Copy the listing from the line containing "The width and" through the line containing "Action: [339, 29]", both included, and leave the pictures out.

◆ The input:
────

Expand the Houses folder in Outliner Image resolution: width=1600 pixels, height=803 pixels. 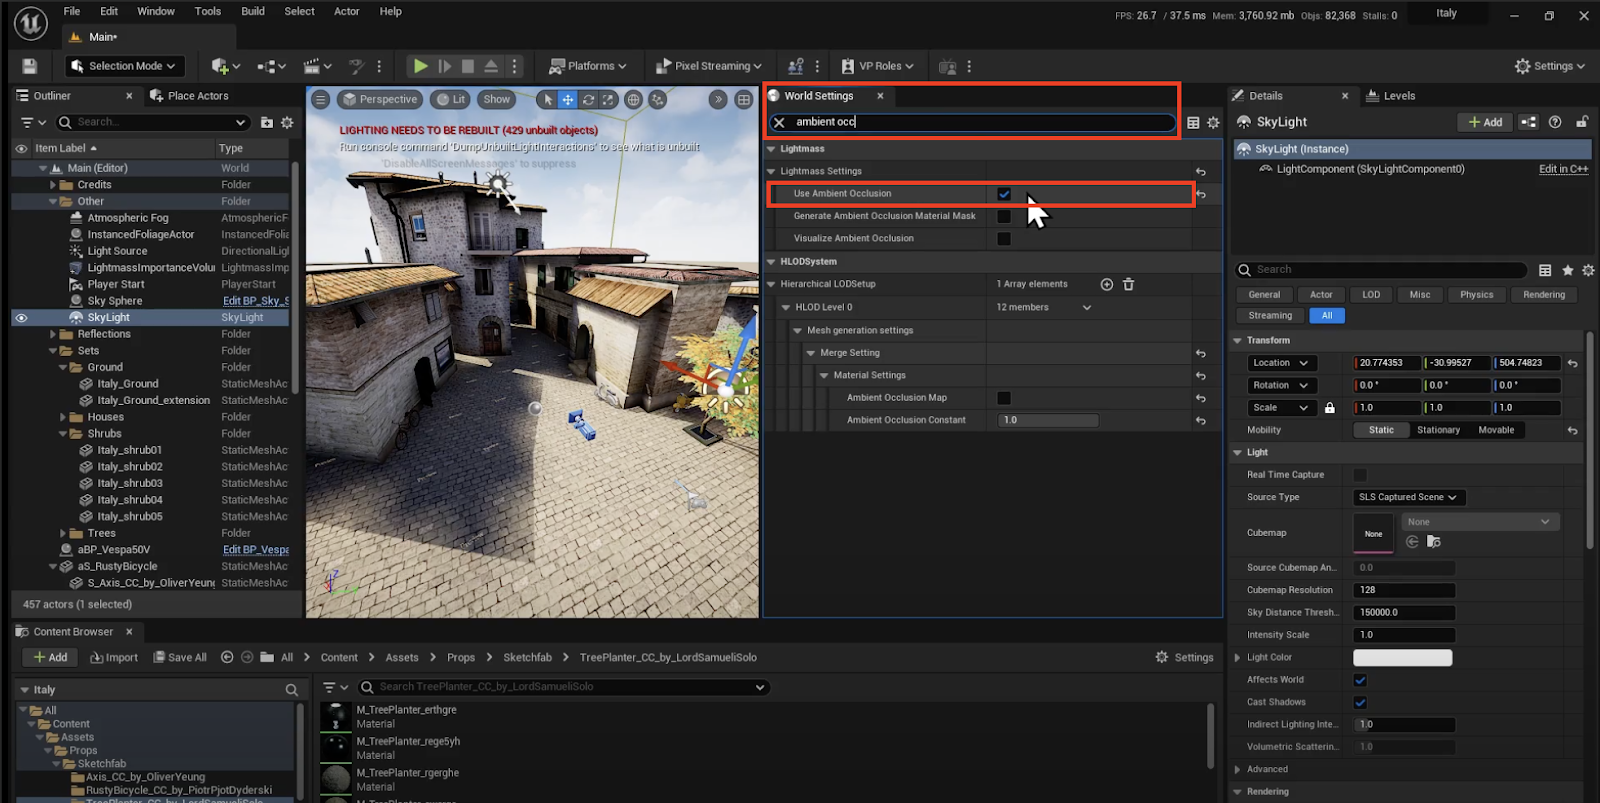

────

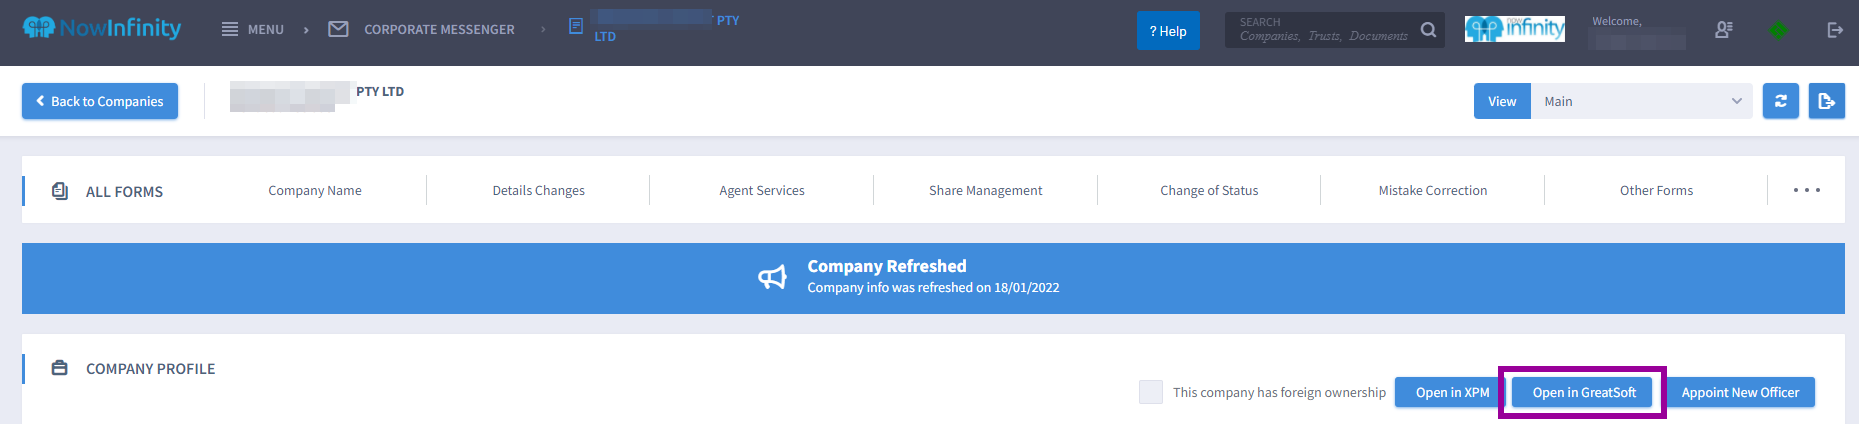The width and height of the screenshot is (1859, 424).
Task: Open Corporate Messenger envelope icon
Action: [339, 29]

────

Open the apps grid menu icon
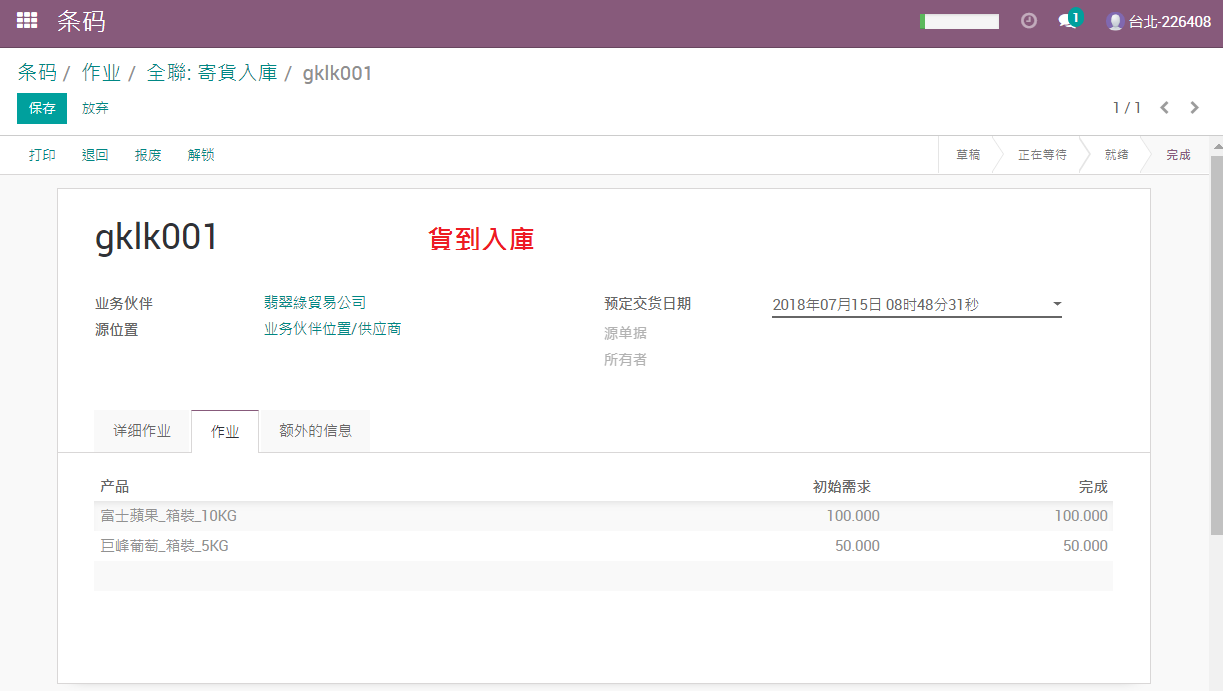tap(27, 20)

────

◆ Output for this exercise:
The width and height of the screenshot is (1859, 424).
Task: Open Corporate Messenger envelope icon
Action: [339, 29]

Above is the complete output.